The Value of Zone 2 Training

Man! You know Francine, she gives it to me straight. We know she does not like it when I talk too much. And you probably can guess she hates it when I talk to her about meditation and mindset. Now imagine what happened the other day when I told her: “we are going to use your apple watch today and try to run at zone 2 for an hour.” She did not know what Zone 2 was so she was game, initially. Twenty minutes in when I kept slowing her down to keep her heart rate low (in the second lowest zone out of six), she got pissed. “Is this a running meditation, Juan? Are we going to connect with Pacha Mama now?” I laughed; she trusts me. She also hates it when I explain her stuff with too much detail. So I gave her the one phrase version of this post, and we went on with our run. 

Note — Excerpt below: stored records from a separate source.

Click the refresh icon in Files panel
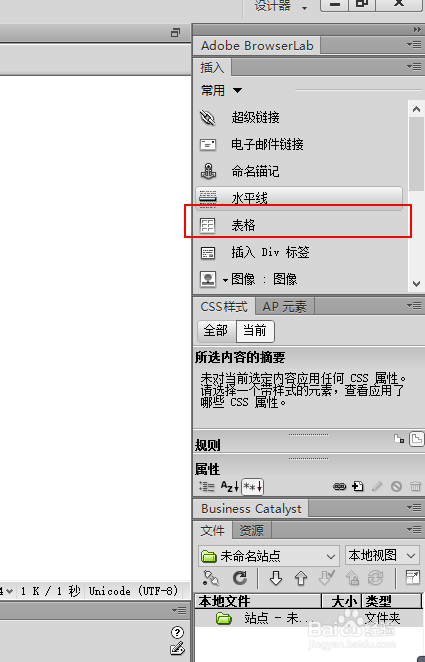Image resolution: width=425 pixels, height=662 pixels. coord(240,578)
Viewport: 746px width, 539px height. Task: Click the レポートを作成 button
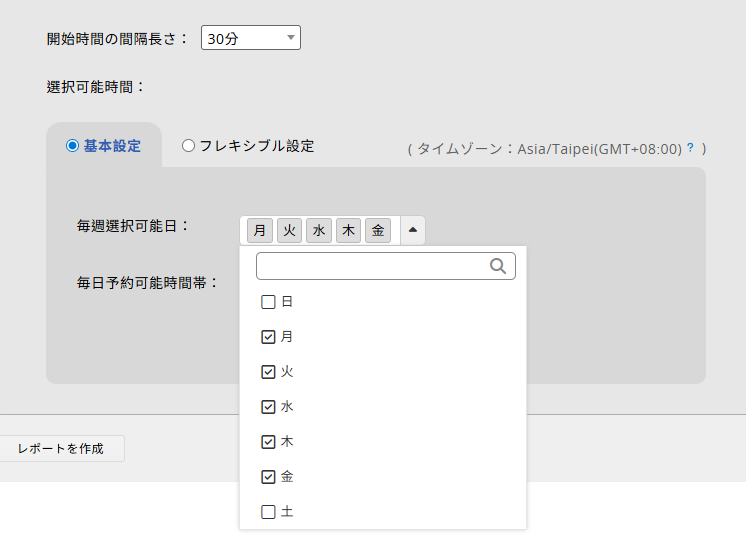(61, 449)
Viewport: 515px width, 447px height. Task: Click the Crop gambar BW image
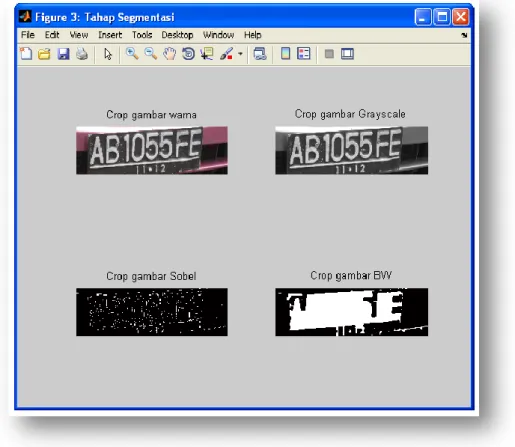352,312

However, you are not Francine, and you love a good fitness talk. So here we go, let me explain what I was trying to do in that training session. 

The first thing to consider is that Francine is a long-distance runner. For her running is her daily moment of zen –when I don’t run with her. But also she has both performance goals and health goals. She wants to run faster and longer, and she wants to be more cardiovascularly fit. Francine is a brilliant human being with enough things to do. She does not have the time to research about running physiological training adaptations and that sort of thing, which is why she hired me. However, this also means that when it comes to running Francine only has two variables in her head: time and distance. And the third one, velocity or speed, which is what you get when you divide the distance by time. I know, quantum physics is the shit. This means that when she thinks about her performance, her logic is the following: “Juan, I want to run the same distance in less time. That’s the peanut of the thing. Therefore in my training, I should try to run faster, not slower. Maybe shorten my distance and give me some breaks or something like that, but man, you need to push me; otherwise, what are we doing?”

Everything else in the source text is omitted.